Valeant Pharmaceuticals International Inc. refilled patients’ prescriptions without their permission and steered them to more expensive drugs in order to boost sales and profits, according to a lawsuit that sheds new light on the drug company’s secret operations.

T. Rowe Price Group Inc. sued Valeant and its top executives, using information from former employees to back its claims that the mutual fund giant was a victim of fraud. The former Valeant workers expand on previous disclosures about the Laval, Quebec-based company that has been the subject of criminal, congressional and regulatory investigations of how it shielded branded drugs from generic competition to inflate revenue and profit.

Employees cited in the lawsuit provided fresh insight into how the mail-order pharmacy Philidor Rx Services LLC helped Valeant hide cheaper generic versions of its drugs and channeled prescriptions to brand names. One pharmacy worker in Phoenix said Philidor had a group of 10 employees “devoted to calling patients to enroll them in the automatic refill program without their permission,” according to the complaint.

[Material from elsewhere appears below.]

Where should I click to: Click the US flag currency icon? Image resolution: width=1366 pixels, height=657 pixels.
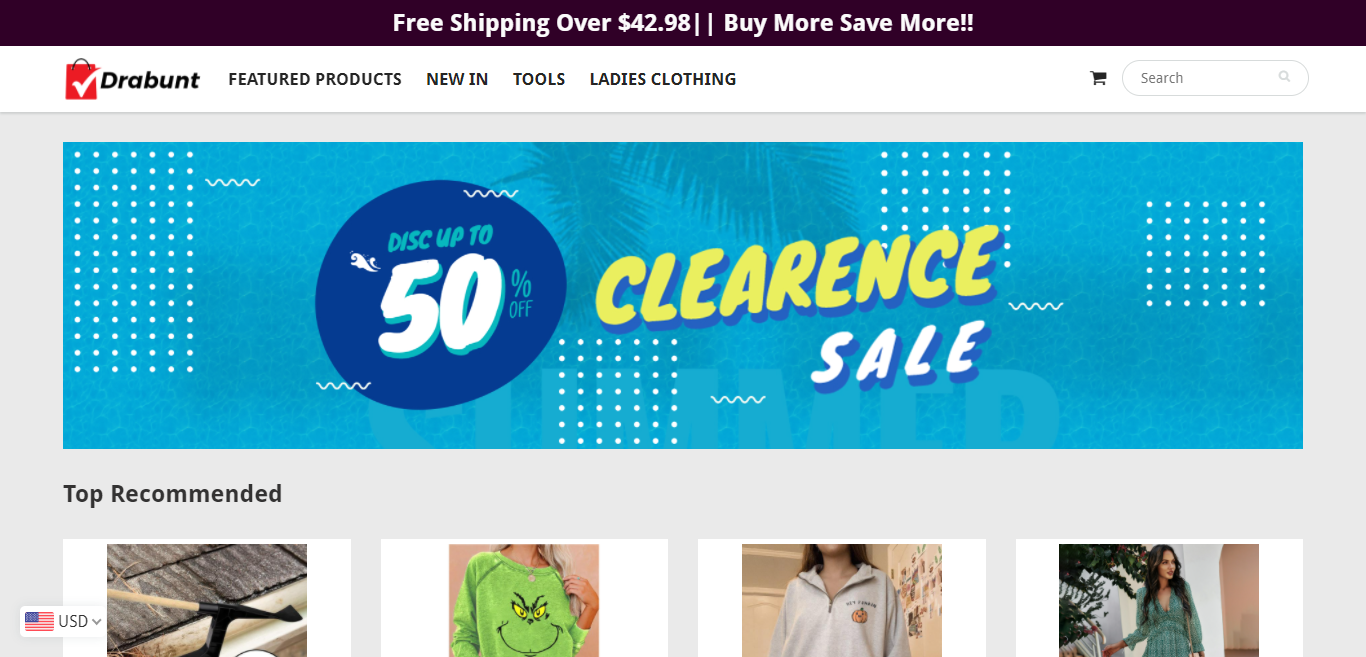pyautogui.click(x=39, y=621)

Philidor workers would leave messages for patients saying “if we don’t hear from you in 24 hours, we will process your refill,” according to the intake specialist cited in the complaint. The worker said people “were upset with this practice because regardless of whether or not the patient is billed, the refill is billed through their insurance and has an impact on a patient’s policies.”

Confidentiality Agreements

Secrecy was so important to the Valeant-Philidor relationship that the employees had to sign confidentiality agreements “empowering the pharmacy to sue workers who divulged information about its activities,” according to the complaint, which cited a patient care specialist.

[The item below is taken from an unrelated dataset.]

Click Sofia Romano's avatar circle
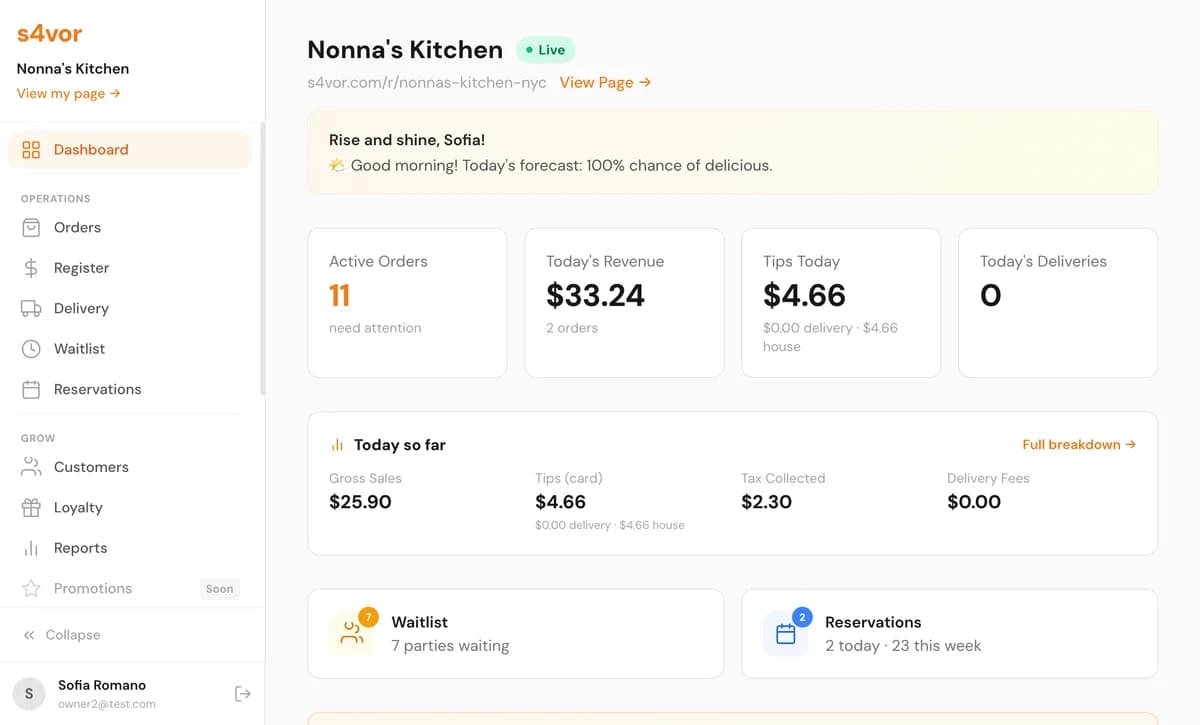The width and height of the screenshot is (1200, 725). click(x=28, y=693)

Philidor’s internal policy also mandated that Valeant-branded drugs be dispensed, even if a prescription called for a generic, said an adjudication specialist cited in the complaint.

“Philidor told employees to always put ‘brand’ in Philidor’s computer system and to change the prescription in order to dispense a brand drug,” the specialist said. “Indeed, her supervisor told her that, ‘We do not dispense generics. You give them the brand drugs.”’

None of the employees cited in the complaint are named.